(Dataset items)
-- Opening Marker --

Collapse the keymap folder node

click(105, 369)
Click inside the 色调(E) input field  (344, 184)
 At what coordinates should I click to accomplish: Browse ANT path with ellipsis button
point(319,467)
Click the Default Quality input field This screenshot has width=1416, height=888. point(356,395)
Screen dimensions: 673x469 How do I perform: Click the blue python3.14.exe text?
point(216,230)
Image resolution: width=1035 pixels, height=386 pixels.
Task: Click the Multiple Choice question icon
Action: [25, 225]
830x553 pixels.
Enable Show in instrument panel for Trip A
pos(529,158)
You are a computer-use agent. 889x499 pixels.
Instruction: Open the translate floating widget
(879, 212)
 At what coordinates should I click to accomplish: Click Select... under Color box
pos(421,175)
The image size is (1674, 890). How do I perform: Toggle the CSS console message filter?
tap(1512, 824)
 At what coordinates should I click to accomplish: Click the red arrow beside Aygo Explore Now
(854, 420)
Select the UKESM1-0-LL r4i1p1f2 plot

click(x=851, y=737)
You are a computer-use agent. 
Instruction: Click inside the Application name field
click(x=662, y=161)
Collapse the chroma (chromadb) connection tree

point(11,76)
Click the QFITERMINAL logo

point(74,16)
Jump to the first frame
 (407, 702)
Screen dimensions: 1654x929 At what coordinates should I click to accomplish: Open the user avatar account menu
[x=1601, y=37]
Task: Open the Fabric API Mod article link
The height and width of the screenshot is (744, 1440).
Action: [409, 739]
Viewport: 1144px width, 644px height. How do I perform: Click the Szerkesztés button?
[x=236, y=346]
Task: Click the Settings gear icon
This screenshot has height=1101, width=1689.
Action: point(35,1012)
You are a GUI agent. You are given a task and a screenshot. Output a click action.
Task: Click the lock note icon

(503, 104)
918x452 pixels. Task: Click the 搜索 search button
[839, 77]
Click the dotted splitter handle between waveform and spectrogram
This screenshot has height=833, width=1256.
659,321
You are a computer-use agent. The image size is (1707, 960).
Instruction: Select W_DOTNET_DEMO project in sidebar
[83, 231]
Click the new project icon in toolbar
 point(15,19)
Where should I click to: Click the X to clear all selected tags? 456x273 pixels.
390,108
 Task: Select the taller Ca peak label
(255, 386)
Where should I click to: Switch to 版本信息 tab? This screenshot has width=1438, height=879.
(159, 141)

-- Closing Marker --

(INSTRUCTIONS TO FOLLOW): The entries shown above must be reproduced in full, exactly as written.

(EXPECTED ANSWER):
Collapse the keymap folder node

click(105, 369)
Click inside the 色调(E) input field  (344, 184)
 At what coordinates should I click to accomplish: Browse ANT path with ellipsis button
point(319,467)
Click the Default Quality input field This screenshot has width=1416, height=888. point(356,395)
Screen dimensions: 673x469 How do I perform: Click the blue python3.14.exe text?
point(216,230)
Image resolution: width=1035 pixels, height=386 pixels.
Task: Click the Multiple Choice question icon
Action: [25, 225]
830x553 pixels.
Enable Show in instrument panel for Trip A
pos(529,158)
You are a computer-use agent. 889x499 pixels.
Instruction: Open the translate floating widget
(879, 212)
 At what coordinates should I click to accomplish: Click Select... under Color box
pos(421,175)
The image size is (1674, 890). How do I perform: Toggle the CSS console message filter?
tap(1512, 824)
 At what coordinates should I click to accomplish: Click the red arrow beside Aygo Explore Now
(854, 420)
Select the UKESM1-0-LL r4i1p1f2 plot

click(x=851, y=737)
You are a computer-use agent. 
Instruction: Click inside the Application name field
click(x=662, y=161)
Collapse the chroma (chromadb) connection tree

point(11,76)
Click the QFITERMINAL logo

point(74,16)
Jump to the first frame
 (407, 702)
Screen dimensions: 1654x929 At what coordinates should I click to accomplish: Open the user avatar account menu
[x=1601, y=37]
Task: Open the Fabric API Mod article link
The height and width of the screenshot is (744, 1440).
Action: [409, 739]
Viewport: 1144px width, 644px height. How do I perform: Click the Szerkesztés button?
[x=236, y=346]
Task: Click the Settings gear icon
This screenshot has height=1101, width=1689.
Action: point(35,1012)
You are a GUI agent. You are given a task and a screenshot. Output a click action.
Task: Click the lock note icon

(503, 104)
918x452 pixels. Task: Click the 搜索 search button
[839, 77]
Click the dotted splitter handle between waveform and spectrogram
This screenshot has height=833, width=1256.
659,321
You are a computer-use agent. The image size is (1707, 960).
Instruction: Select W_DOTNET_DEMO project in sidebar
[83, 231]
Click the new project icon in toolbar
 point(15,19)
Where should I click to: Click the X to clear all selected tags? 456x273 pixels.
390,108
 Task: Select the taller Ca peak label
(255, 386)
Where should I click to: Switch to 版本信息 tab? This screenshot has width=1438, height=879.
(159, 141)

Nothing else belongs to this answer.